**Source passage**
_ _ _ _ _

As you’ve probably noticed, reading on a screen is hard! It strains the eyes – and research suggests that it reduces comprehension and concentration.

Some screen reading is inevitable, but there are steps you can take to make it less taxing for your students. Here’s how:

  • Don’t ask students to multitask when they’re looking at something on-screen. In particular, don’t expect that they’ll be able to take notes while doing so. In addition to using “present screen” to share notes or slides, make sure you send students a copy that they can review later, too. 
  • Post notes in a format that can be printed on paper if students prefer. 
  • Make sure course notes and handouts are compatible with screen readers. (PDF is a great format for this, as long as your PDFs are accessible. (Here’s some general information on making class materials accessible; you can also check a specific PDF for accessibility.)
  • Design your notes, slides, and handouts to be read on screens. Read on for more…

Designing Screen-Friendly Web Pages and Documents

Fonts

Use a font that is designed for screens. Georgia and Verdana are two commonly-available ones that you can access from both Windows and Mac computers. They are also “web-safe fonts” – i.e. they will be rendered the same on more than 99% of browsers. 

Choose sans-serif fonts for most text. In general, even well-designed serif fonts (fonts like Times New Roman or Cambria, which have decorative features) are less good for screen-reading than sans-serif fonts, so save serif fonts for headers and use sans-serif fonts for body text. Sans-serif fonts like Verdana are also more legible for users with dyslexia.

It’s especially important to use screen-friendly fonts in all the materials for hybrid and virtual classes, since students participating remotely will read even “class handouts” on a screen.

Another way to use fonts to promote better screen-reading is to limit the overall number of fonts you use. Keep it to one or two, max. Otherwise, your Canvas pages and documents will look really “busy” and your students will have trouble following them.

Choose high-contrast font colors in relation to your background (black on white or white on black, preferably). This is also essential for accessibility (e.g., people with colorblindness or low vision).

Formatting

There is a whole science of “eye-tracking” studies, which follow people’s eye movements as they read on screens. The results of these studies are often presented as “heat maps” that show the places people’s eyes focused on the screen the most. 

Some of the most important takeaways from eye-tracking studies are:

  • Our eyes are drawn strongly to images and to content associated with images.
  • We read screens in an “F” pattern, reading most of the way across the initial line or two of text and then making shorter and shorter passes across the screen as our eyes move down the page.

_ _ _ _ _

**Records**

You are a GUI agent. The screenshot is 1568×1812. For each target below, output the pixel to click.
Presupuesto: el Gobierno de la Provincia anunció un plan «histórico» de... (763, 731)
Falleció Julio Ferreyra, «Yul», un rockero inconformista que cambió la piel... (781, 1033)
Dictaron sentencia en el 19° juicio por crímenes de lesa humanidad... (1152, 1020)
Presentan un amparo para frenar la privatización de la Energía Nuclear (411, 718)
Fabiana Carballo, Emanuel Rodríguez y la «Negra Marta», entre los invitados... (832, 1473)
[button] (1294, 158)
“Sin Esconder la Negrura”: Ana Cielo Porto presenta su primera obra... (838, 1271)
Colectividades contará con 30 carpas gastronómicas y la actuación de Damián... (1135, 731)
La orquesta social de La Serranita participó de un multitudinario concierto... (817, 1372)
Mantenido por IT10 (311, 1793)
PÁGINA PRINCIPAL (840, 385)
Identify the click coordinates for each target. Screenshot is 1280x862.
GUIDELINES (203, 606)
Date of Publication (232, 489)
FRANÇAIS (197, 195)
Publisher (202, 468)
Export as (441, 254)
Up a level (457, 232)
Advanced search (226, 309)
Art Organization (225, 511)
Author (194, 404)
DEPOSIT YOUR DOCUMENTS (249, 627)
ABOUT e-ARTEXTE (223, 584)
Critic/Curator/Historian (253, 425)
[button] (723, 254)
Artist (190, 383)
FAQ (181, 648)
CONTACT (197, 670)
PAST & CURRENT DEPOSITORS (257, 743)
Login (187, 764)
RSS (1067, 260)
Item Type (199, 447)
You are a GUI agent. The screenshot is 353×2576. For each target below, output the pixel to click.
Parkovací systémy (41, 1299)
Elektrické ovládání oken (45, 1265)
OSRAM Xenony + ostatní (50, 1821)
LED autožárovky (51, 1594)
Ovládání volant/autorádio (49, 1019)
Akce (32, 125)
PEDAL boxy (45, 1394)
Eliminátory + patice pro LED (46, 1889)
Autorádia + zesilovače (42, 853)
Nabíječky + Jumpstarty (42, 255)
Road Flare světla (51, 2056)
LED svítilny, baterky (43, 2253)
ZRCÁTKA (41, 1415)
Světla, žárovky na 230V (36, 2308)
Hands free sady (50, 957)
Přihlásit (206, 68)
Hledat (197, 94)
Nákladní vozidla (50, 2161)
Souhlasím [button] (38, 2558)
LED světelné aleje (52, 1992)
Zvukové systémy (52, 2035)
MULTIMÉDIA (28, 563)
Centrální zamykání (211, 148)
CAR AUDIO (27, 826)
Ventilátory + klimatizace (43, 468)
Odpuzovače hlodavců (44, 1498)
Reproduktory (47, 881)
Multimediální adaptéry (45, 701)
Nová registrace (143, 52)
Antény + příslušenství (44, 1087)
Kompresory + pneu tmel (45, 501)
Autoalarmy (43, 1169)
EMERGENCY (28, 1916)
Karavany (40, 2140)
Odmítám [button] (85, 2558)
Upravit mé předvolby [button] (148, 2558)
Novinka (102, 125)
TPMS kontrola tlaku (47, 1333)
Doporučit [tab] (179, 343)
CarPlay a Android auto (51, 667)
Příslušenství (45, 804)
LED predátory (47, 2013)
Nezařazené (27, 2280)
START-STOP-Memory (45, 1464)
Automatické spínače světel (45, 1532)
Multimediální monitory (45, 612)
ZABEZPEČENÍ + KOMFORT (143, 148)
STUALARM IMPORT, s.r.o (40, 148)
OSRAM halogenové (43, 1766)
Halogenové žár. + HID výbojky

_ _ _ _ _

**Tasks to perform**
**a.** In the text on screen reading, which two fonts designed for screens are named as available on both Windows and Mac computers?
**b.** Repeat the text on screen reading from "Another way to" up to and including "associated with images.".

**Task results**
**a.** Georgia and Verdana.

**b.**
Another way to use fonts to promote better screen-reading is to limit the overall number of fonts you use. Keep it to one or two, max. Otherwise, your Canvas pages and documents will look really “busy” and your students will have trouble following them.

Choose high-contrast font colors in relation to your background (black on white or white on black, preferably). This is also essential for accessibility (e.g., people with colorblindness or low vision).

Formatting

There is a whole science of “eye-tracking” studies, which follow people’s eye movements as they read on screens. The results of these studies are often presented as “heat maps” that show the places people’s eyes focused on the screen the most. 

Some of the most important takeaways from eye-tracking studies are:

  • Our eyes are drawn strongly to images and to content associated with images.